* **Work order**:
In the listing below, print exactly the lines between the line holding "Task: Click the clock" and the line holding "You are a computer-use agent. The height", inclusive, and no more.
Segment Open
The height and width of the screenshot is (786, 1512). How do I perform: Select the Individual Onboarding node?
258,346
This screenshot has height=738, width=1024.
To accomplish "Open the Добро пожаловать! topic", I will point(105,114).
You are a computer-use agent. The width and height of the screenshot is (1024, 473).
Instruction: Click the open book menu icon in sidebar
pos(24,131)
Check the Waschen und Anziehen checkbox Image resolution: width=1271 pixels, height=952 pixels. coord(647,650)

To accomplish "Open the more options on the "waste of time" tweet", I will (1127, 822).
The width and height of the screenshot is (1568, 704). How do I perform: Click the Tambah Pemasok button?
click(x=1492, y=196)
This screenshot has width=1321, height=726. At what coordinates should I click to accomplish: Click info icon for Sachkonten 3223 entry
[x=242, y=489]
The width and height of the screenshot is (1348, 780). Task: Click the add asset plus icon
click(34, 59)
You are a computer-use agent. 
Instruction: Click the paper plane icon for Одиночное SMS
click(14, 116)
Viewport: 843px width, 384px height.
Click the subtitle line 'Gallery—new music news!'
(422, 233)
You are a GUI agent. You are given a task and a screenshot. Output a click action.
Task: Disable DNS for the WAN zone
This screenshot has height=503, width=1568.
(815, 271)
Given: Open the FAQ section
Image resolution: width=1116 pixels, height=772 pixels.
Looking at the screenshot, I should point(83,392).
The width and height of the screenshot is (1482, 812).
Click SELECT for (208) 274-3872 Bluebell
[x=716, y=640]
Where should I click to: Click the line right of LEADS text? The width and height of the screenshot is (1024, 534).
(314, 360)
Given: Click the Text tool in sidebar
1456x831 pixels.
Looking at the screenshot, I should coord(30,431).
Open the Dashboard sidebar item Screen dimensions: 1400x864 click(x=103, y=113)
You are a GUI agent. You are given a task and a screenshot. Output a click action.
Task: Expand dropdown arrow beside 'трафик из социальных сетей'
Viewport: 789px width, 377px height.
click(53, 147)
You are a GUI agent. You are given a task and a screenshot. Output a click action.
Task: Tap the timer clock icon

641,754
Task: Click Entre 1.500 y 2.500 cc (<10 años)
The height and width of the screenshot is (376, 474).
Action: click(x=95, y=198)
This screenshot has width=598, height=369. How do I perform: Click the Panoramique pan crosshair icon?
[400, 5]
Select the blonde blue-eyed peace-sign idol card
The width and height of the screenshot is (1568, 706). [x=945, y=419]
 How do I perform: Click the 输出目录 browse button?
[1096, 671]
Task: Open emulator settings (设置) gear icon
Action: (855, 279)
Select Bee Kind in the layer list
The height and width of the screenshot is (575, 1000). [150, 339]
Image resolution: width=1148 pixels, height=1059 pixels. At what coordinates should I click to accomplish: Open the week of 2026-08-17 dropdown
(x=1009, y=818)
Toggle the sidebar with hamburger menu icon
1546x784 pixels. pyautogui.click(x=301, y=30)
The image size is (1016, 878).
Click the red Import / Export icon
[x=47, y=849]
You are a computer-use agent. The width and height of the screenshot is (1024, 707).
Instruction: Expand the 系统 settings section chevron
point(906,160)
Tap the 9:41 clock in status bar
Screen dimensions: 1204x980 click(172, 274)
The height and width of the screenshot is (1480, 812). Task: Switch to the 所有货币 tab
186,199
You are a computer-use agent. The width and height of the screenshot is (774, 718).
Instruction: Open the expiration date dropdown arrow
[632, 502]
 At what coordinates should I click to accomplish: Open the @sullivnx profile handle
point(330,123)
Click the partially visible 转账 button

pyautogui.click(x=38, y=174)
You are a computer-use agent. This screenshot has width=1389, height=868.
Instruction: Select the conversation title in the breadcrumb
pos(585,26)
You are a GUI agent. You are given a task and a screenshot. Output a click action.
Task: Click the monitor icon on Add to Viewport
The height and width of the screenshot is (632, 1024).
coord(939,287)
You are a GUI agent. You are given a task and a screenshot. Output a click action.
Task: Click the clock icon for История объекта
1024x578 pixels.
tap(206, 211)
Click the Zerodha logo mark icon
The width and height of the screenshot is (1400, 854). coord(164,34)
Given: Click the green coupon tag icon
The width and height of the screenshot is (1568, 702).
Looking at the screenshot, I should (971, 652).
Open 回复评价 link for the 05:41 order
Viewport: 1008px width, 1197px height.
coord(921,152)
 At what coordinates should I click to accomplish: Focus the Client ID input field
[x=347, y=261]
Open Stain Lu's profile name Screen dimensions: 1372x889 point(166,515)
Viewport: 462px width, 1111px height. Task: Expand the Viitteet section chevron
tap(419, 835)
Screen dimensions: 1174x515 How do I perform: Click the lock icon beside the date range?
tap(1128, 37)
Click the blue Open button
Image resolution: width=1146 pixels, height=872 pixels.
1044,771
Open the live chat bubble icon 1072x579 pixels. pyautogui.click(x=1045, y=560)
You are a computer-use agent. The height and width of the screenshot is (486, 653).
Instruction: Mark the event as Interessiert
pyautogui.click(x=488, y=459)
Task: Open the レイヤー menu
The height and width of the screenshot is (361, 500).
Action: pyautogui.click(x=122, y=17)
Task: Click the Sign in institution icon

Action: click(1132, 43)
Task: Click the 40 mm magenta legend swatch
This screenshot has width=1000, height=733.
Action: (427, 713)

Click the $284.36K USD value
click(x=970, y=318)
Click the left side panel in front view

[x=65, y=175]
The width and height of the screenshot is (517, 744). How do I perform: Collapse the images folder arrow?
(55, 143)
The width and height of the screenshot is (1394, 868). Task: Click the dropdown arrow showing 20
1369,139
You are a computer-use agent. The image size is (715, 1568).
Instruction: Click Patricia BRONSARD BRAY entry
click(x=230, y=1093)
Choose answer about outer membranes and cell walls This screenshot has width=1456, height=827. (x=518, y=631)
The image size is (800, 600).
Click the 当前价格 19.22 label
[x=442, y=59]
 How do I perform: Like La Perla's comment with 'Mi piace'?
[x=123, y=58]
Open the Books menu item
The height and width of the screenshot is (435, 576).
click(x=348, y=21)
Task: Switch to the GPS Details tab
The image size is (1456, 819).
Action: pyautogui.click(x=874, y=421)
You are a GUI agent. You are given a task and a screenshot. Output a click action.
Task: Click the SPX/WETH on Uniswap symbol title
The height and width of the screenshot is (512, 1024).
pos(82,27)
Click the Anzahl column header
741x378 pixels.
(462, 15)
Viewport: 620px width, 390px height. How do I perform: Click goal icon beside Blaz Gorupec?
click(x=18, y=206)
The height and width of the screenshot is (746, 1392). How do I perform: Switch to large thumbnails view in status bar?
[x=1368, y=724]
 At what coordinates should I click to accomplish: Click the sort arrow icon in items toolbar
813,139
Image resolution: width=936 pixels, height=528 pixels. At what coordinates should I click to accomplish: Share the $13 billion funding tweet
Segment Closed
* **Solution**:
Task: Click the clock icon for История объекта
1024x578 pixels.
tap(206, 211)
Click the Zerodha logo mark icon
The width and height of the screenshot is (1400, 854). coord(164,34)
Given: Click the green coupon tag icon
The width and height of the screenshot is (1568, 702).
Looking at the screenshot, I should (971, 652).
Open 回复评价 link for the 05:41 order
Viewport: 1008px width, 1197px height.
coord(921,152)
 At what coordinates should I click to accomplish: Focus the Client ID input field
[x=347, y=261]
Open Stain Lu's profile name Screen dimensions: 1372x889 point(166,515)
Viewport: 462px width, 1111px height. Task: Expand the Viitteet section chevron
tap(419, 835)
Screen dimensions: 1174x515 How do I perform: Click the lock icon beside the date range?
tap(1128, 37)
Click the blue Open button
Image resolution: width=1146 pixels, height=872 pixels.
1044,771
Open the live chat bubble icon 1072x579 pixels. pyautogui.click(x=1045, y=560)
You are a computer-use agent. The height and width of the screenshot is (486, 653).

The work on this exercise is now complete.